Setelah bertahun-tahun beroperasi, Mixue perlahan-lahan menghilangkan citra sebagai “brand asing”. Kini, merek es krim dan teh tersebut telah melebur dalam keseharian warga, bahkan menjadi bagian dari interaksi sosial di kafe-kafe pinggir jalan hingga pusat perbelanjaan.
Prioritaskan Sertifikasi Halal dan Keamanan Pangan
Salah satu strategi kunci yang membuat Mixue cepat merebut hati generasi muda Indonesia adalah kepatuhannya terhadap standar lokal. Seluruh produk minuman dan bahan pendukungnya telah mengantongi sertifikasi halal dari Majelis Ulama Indonesia (MUI).
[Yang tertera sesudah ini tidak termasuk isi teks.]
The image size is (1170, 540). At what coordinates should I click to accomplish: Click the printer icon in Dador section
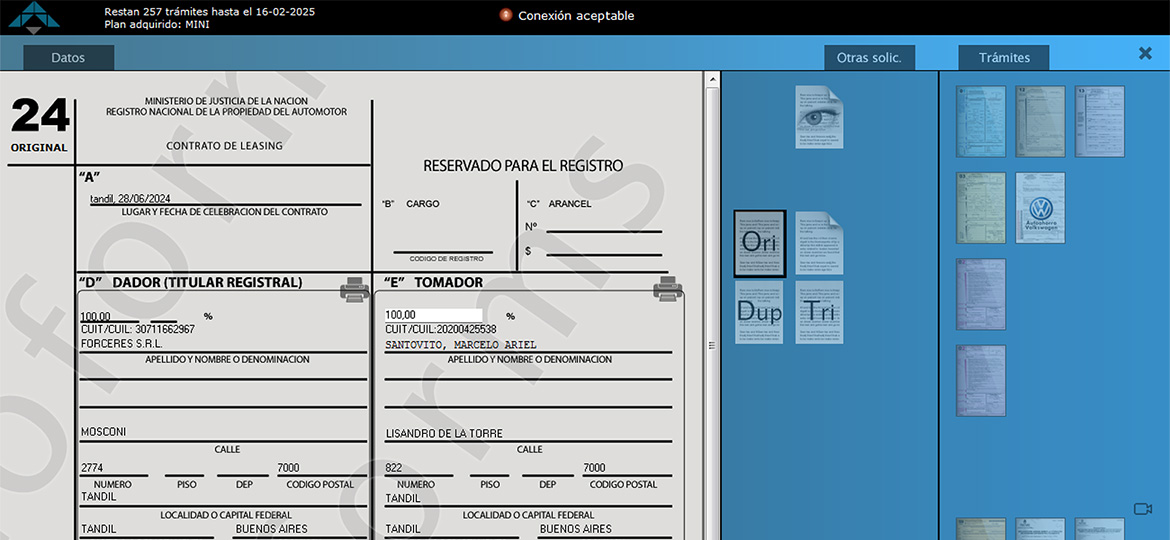point(354,289)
Langkah ini menjawab kebutuhan konsumen muslim yang menjadi mayoritas di Tanah Air.
“Dari hulu ke hilir, semua proses kami sesuaikan dengan regulasi Indonesia,” ujar perwakilan Mixue, menegaskan komitmen perusahaan terhadap standar lokal.
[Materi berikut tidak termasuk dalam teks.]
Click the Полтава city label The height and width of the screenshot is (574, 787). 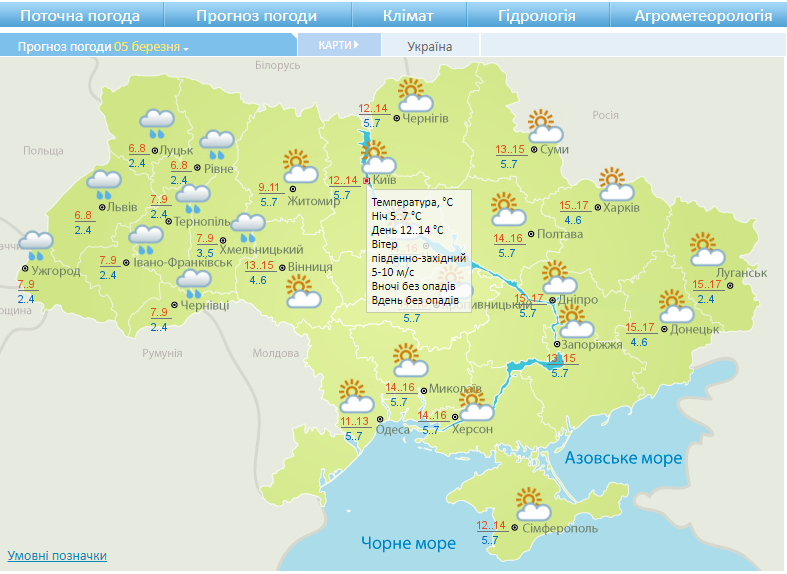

Selain aspek kehalalan, Mixue juga memastikan setiap tahap produksi—dari pengadaan bahan baku hingga penyajian ke konsumen—berjalan di bawah pengawasan Badan Pengawas Obat dan Makanan (BPOM). Dengan demikian, keamanan pangan tetap menjadi prioritas tanpa mengorbankan cita rasa dan harga yang terjangkau.
Adaptasi Budaya yang Menyentuh Keseharian
Tak berhenti di regulasi, Mixue juga merangkul kebiasaan masyarakat. Menu-menu minuman dengan rasa buah lokal dan es krim yang disukai berbagai kalangan usia membuat gerai Mixue selalu ramai, terutama di kalangan pelajar dan mahasiswa. Desain gerai yang cerah dan kekinian juga menciptakan ruang sosial baru yang cocok dengan gaya hidup anak muda.
Media kami mengamati, strategi lokalisasi ini telah membawa Mixue meraih posisi yang sulit ditandingi kompetitor serupa. Tanpa gembar-gembor kampanye besar, merek ini justru tumbuh melalui kedekatan emosional dan keterlibatan langsung dalam momen keseharian konsumen.
Dengan fondasi sertifikasi halal, kepatuhan BPOM, dan adaptasi budaya yang tulus, Mixue sukses membuktikan bahwa kunci memenangkan pasar Indonesia adalah menghormati nilai-nilai lokal tanpa kehilangan identitas produknya.